Manufacturers will need to look at alternatives sources and plan well in advance to secure supply of critical inputs. They should also explore establishing facilities in different geographies to reduce dependence on any single region. Partnering with local companies can help gain approvals and market access faster in new territories. Given treatment costs, manufacturers may have to consider value-based pricing models and partnerships with healthcare payers to ensure therapies remain affordable and accessible to patients.

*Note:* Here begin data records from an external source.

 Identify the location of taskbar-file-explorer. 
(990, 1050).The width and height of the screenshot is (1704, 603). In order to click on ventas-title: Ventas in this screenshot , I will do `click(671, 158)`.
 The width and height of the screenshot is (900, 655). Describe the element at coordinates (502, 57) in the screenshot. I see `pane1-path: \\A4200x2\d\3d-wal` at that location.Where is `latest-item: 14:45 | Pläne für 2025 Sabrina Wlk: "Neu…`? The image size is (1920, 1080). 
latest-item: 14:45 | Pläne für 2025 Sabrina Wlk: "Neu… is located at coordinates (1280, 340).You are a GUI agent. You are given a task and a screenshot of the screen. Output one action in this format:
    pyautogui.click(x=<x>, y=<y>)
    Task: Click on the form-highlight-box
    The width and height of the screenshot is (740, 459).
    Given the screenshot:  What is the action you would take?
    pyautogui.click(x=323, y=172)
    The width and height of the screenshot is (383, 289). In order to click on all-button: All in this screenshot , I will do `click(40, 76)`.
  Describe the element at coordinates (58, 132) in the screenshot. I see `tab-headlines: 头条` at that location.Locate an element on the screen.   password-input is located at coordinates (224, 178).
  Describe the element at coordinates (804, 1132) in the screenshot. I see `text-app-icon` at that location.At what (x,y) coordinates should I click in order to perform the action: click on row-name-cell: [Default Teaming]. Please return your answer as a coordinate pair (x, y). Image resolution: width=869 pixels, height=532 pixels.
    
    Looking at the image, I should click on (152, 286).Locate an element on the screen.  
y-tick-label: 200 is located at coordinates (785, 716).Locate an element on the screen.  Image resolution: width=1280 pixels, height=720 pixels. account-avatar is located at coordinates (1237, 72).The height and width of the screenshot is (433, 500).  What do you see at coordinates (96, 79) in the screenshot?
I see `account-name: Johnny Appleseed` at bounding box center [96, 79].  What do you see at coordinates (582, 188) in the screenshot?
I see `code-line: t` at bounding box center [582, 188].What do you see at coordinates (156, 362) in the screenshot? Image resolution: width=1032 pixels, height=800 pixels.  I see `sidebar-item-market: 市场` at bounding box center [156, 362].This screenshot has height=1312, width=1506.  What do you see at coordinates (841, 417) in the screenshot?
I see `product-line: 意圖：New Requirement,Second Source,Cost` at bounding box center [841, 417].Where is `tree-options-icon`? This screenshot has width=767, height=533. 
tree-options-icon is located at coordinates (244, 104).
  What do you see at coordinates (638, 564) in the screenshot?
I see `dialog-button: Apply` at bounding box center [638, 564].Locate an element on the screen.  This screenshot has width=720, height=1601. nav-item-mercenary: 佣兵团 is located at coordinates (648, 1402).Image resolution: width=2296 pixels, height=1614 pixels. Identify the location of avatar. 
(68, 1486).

In terms of value, North America accounts for the largest share of the Spinal Muscular Atrophy market currently due to the concentration of prominent drug manufacturers and higher treatment rates. Europe is the second largest region supported by consistent healthcare spending and government schemes that approve new drugs faster. However, the Asia Pacific region is poised to be the fastest growing market in the forecast period driven by rising incomes, greater disease awareness and improving access to healthcare in large countries like China and India.

The growth in the Asia Pacific region will be further boosted by cooperation between international biopharma companies and local China-based manufacturers. This will accelerate drug development and facilitate more affordable versions tailored for local needs. Governments are also making efforts to better screen newborns for genetic disorders like SMA to enable early diagnosis and treatment. Overall, as living standards rise across Asia, the demand for novel therapies to treat rare diseases will increase the most in this region over the next decade.